LINK:  ➚   |   Posted by: Sarah Scire   |   November 8, 2023

The New York Times announced Wednesday that it has hit a big round number: 10 million subscribers.

Feeling a little deja vu? That may be because the Times already hit the 10 million mark more than a year ago. But that was 10 million total subscriptions; this is 10 million total subscribers. (If you subscribed separately to, say, The Athletic and NYT Crosswords, you’d count as two subscriptions, but just one subscriber.)

It’s a distinction that’s fundamental to the Times’ business model, which has evolved from a single unified offering — the news — to a curated array of digital content products. And the company’s focus is squarely on converting subscribers to one into subscribers to all.

As we’ve said before, it’s all about The Bundle at The New York Times these days. In a conference call to share quarterly results with investors on Wednesday, Times executives said again that they’ve stopped marketing the news-only product. Readers have been pushed instead toward a bundle of digital offerings including Cooking, Games, The Athletic, Wirecutter, NYT Audio, and, sure, yes, News.

Visit right now and your two options are an All-Access digital subscription — at a promo rate of $1/week for the first six months — or a print subscription that includes All-Access Digital.


About 38% of subscribers are bundle subscribers paying for access for more than one product — and the Times hopes to see that figure grow to more than 50% over the next few years.

“We got clear evidence that our non-news funnels are increasingly effective as on-ramps to the bundle,” New York Times president and CEO Meredith Kopit Levien said. Levien pointed, in particular, to NYT Games’ “homegrown hit” Connections and said it’s now played by more than 10 million users a week.

Subscription revenue from digital-only products increased 15.7%, driven by the Times converting subscribers on promotional deals to higher-cost offerings as well as the Times successfully upping the price on “tenured non-bundled subscribers.”

“While it is still relatively early, we are encouraged by the signals that bundled subscribers retain and monetize better than news-only subscribers as we step them up to higher prices,” Times chief financial officer Will Bardeen noted.

The Athletic, meanwhile, is losing less money than before. The sports news site grew ad revenue three-fold in the quarter, Levien said. Overall ad revenue grew 6% in the past quarter, despite podcasts bringing in lower-than-anticipated figures.

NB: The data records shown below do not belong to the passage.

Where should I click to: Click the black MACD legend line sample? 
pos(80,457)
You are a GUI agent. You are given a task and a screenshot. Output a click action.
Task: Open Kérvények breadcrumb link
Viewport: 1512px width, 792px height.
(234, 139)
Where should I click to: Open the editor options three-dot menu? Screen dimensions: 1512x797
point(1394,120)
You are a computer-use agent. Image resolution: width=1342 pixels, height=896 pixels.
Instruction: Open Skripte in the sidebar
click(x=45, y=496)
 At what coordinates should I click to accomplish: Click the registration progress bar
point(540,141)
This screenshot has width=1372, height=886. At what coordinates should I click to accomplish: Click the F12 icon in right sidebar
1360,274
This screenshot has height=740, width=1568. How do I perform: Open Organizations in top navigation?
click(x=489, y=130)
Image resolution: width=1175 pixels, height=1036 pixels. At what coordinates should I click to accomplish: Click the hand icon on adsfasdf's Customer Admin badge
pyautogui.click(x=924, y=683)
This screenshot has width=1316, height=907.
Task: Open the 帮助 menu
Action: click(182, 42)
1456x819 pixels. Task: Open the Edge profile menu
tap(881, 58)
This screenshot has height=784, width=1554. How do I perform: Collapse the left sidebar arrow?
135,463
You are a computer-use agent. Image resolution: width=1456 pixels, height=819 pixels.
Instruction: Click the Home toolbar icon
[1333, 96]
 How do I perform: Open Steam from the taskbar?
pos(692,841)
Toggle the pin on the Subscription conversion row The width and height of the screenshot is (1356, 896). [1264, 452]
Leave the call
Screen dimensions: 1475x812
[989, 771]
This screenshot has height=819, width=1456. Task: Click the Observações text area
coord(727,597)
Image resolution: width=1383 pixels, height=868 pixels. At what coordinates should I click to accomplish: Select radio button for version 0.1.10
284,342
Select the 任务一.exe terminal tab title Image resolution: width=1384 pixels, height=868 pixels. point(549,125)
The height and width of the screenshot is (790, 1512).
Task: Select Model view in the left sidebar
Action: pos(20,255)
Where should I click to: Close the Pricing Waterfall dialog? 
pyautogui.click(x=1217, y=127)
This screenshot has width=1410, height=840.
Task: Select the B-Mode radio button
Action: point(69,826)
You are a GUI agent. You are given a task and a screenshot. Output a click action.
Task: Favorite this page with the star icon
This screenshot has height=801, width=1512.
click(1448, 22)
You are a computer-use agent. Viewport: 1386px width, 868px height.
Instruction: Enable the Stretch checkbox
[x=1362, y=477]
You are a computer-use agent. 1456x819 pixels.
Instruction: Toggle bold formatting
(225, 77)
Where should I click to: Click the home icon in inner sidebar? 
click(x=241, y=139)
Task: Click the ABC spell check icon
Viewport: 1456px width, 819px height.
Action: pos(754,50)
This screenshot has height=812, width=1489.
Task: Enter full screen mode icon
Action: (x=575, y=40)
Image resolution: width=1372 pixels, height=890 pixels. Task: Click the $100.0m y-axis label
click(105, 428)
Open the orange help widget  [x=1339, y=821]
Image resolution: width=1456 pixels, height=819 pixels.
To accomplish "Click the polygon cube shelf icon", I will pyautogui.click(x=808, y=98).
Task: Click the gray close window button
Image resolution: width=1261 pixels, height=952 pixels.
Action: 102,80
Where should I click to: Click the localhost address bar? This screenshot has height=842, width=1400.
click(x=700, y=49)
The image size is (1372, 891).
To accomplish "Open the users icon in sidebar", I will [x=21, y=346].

The Times’ ad numbers fly in the face of larger industry headwinds. (The winner-takes-all pattern persists.)

“I would say macroeconomically, it remains a pretty uncertain time,” Levien said. “There are two places where we’ve said we expect some continued headwinds: one is print advertising […] and then podcasts, particularly news podcasts, which remain under pressure for a number of reasons.”